[REVIEW] NULL support for hash-based group by
This PR adds support for NULL values to the hash-based groupby implementation.
The build_aggregation_table kernel was updated such that if a row is invalid, then it is not inserted into the hash table.
Are there any tests that should be added here? Or is everything covered by existing tests?
Code LGTM otherwise. Thanks for putting this in @jrhemstad!
This requires changes on the PyGDF side in making sure to allocate validity buffers for all columns so please coordinate before merging.
This requires changes on the PyGDF side in making sure to allocate validity buffers for all columns so please coordinate before merging.
@kkraus14 is this handled in pygdf now? can we merge?
@nsakharnykh I believe there's still issues with binaryops if we always always allocate a validity mask, please hold off for the time being.
@kkraus14 ping, are there still issues with binaryops?
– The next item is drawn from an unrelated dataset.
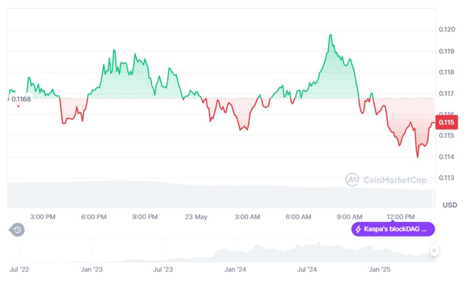The image size is (468, 281).
Task: Select the 3:00 PM time axis label
Action: tap(43, 216)
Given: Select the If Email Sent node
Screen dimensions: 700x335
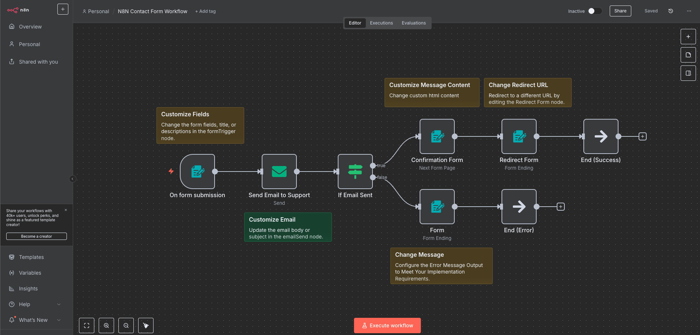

@nsakharnykh just pulled in latest changes and running tests now. I know sort based groupbys don't handle validity masks properly, but I believe binaryops were actually okay. I apologize for being mistaken earlier.
@nsakharnykh This PR needs to be merged first: https://github.com/gpuopenanalytics/pygdf/pull/246 Which will always allocate validity masks for you so you won't encounter a situation where validity masks aren't allocated and you need to create one.